Deanna looked down at a picture of a young man with long
hair. He was leaning back against a wall, looking at the camera with an air of
amused indulgence as lightning streaked across the sky behind him.
“Durslain, He Who Comes With the Storm. There are very old,
very dangerous things out there. You just see the ones who come to light. I
lived with him for a hundred years, maybe more, never walking out into the
night. He taught me what I was, taught how to live. Come over here.”
Deanna followed her over to an old trunk. Tallah popped it
open and pulled out several bundles wrapped in rotting red silk for her
inspection. She opened one to reveal a heavy gold necklace covered in round cut
emeralds and huge black pearls.
Deanna gasped as the light from nearby candles danced across
it. “Wow!”
“Wait,” said Tallah. “I have more.” She pulled out piles of
rings, a diamond-encrusted belt, bracelets of every material, earrings, a
headdress, and finally a golden collar and cuffs. “You see, as beautiful as
these things are they all come with a price. You can live out eternity on earth
in this kind of luxury but you must sell your soul to do it. Mortals don’t
understand what they are giving up until it is too late to go back.”

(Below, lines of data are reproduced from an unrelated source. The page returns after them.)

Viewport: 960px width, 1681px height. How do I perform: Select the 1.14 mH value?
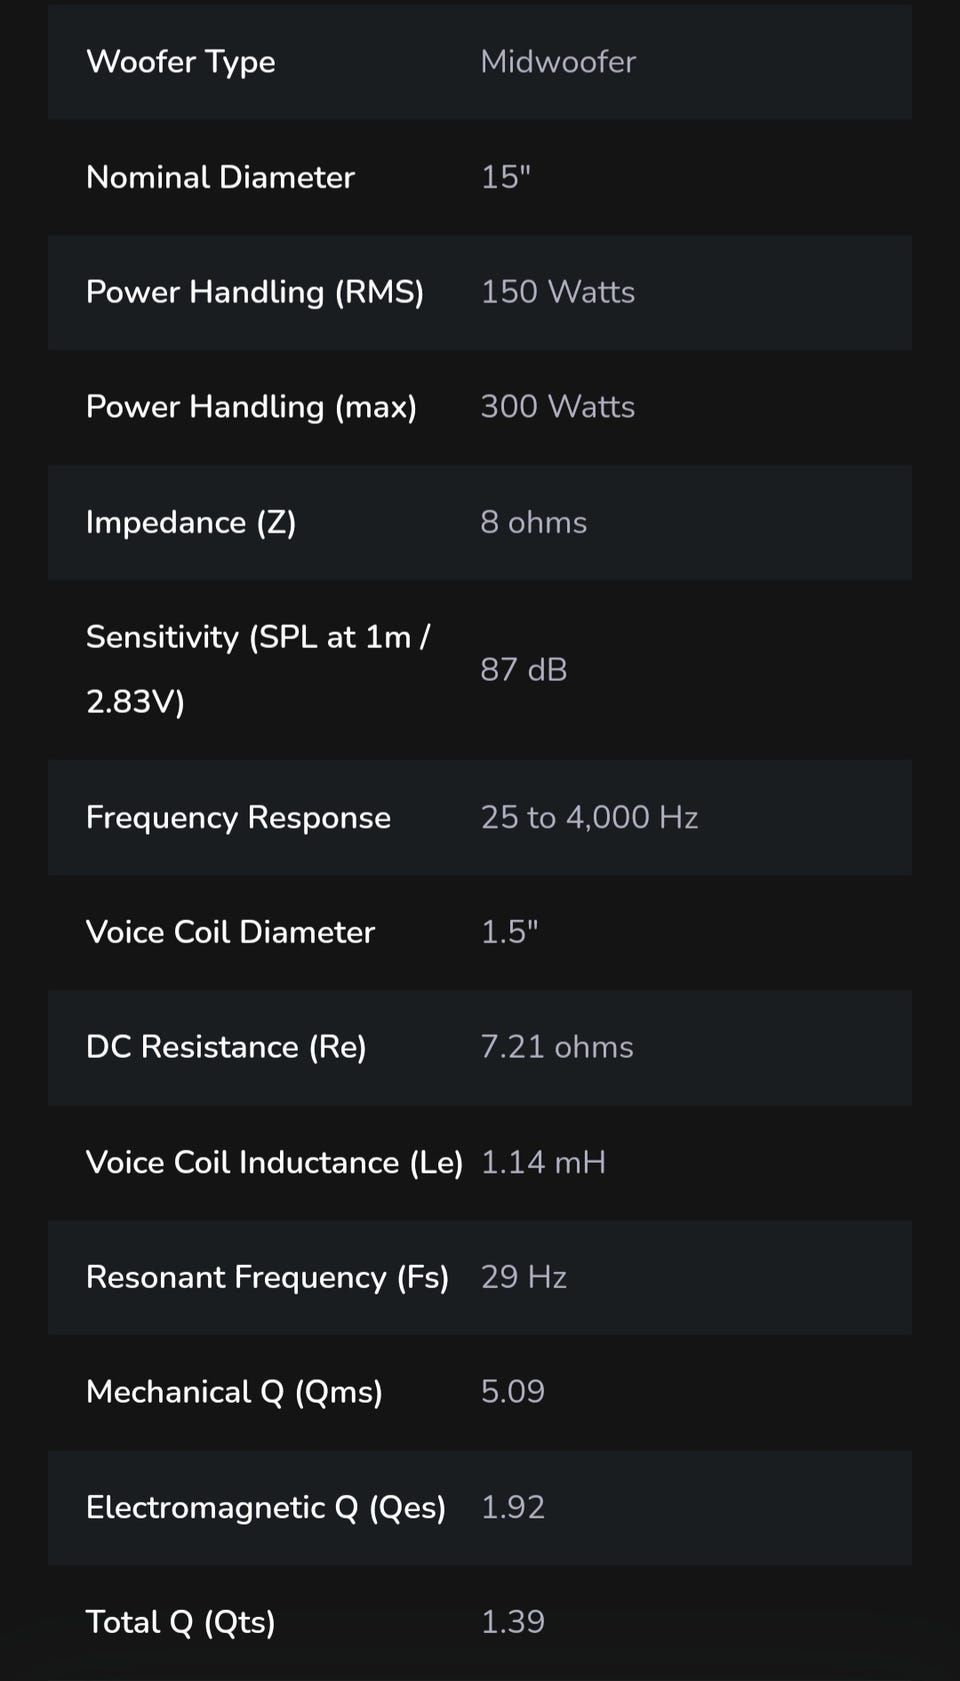[543, 1162]
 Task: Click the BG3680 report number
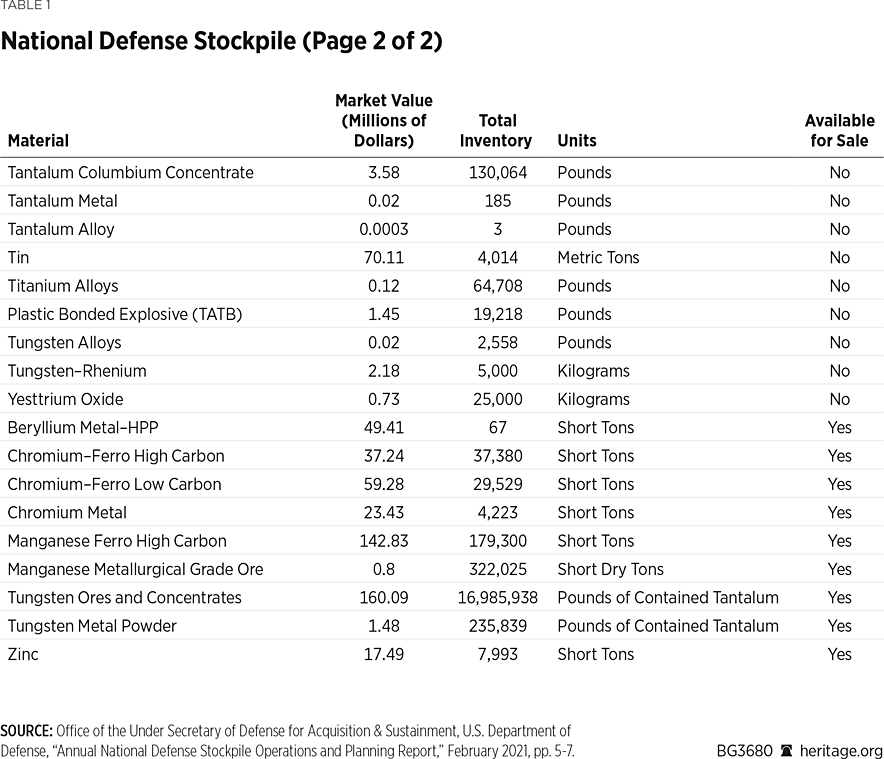click(745, 750)
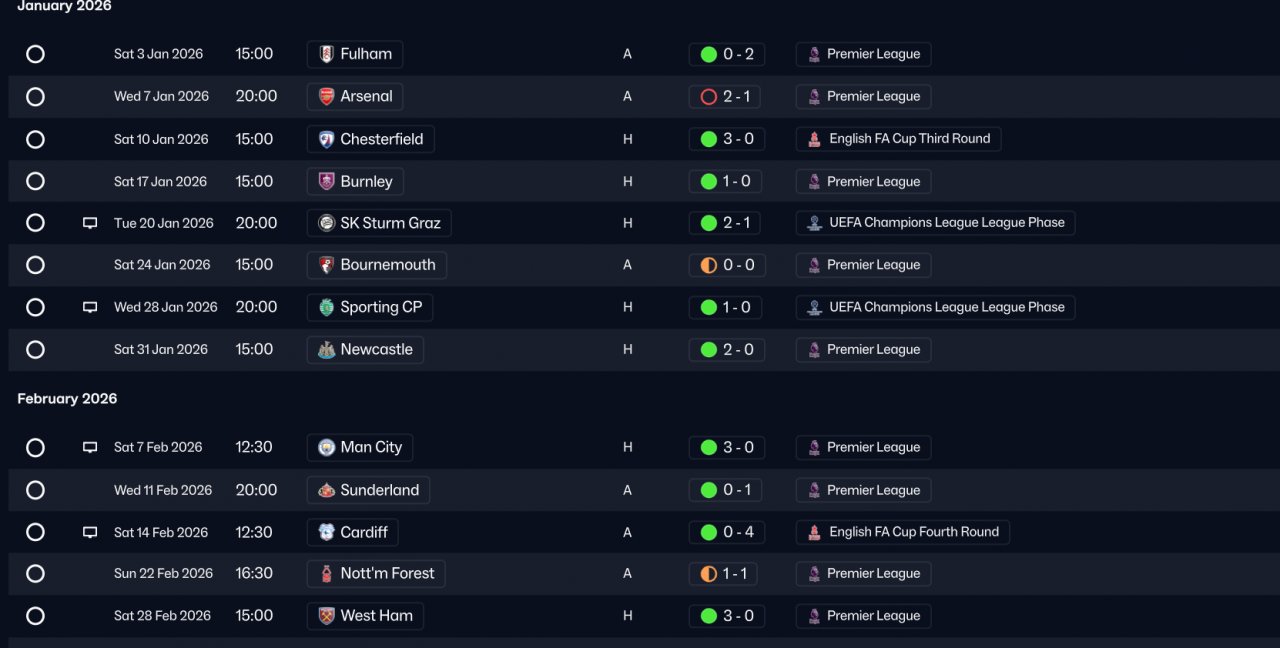Click the English FA Cup Fourth Round competition
The height and width of the screenshot is (648, 1280).
[902, 532]
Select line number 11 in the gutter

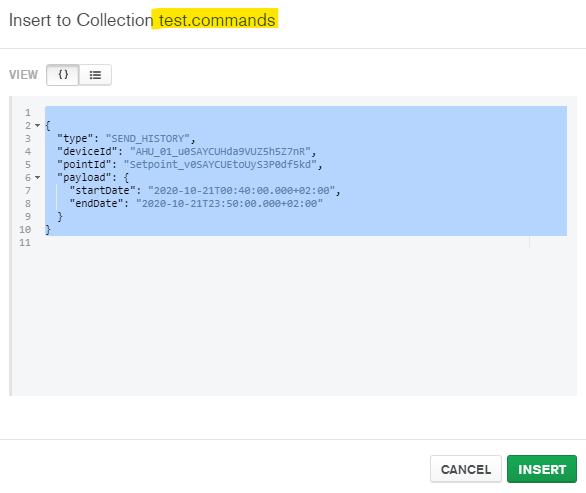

She placed the necklace around the girl’s throat.
“It’s heavy.”
Tallah slipped her fingers through the space between the
metal and the skin and pulled it tight, choking her for a moment. “It gets
worse,” she whispered up close to her ear. “It keeps getting heavier until all
you can think about is getting free, but by then you’ve given away so much that
there’s no more freedom for you. No matter how hard you try you can never take
this off.”
Deanna nodded, the precious metal pressing tight against her
voice box.
Tallah let go and pulled one more box out of the chest.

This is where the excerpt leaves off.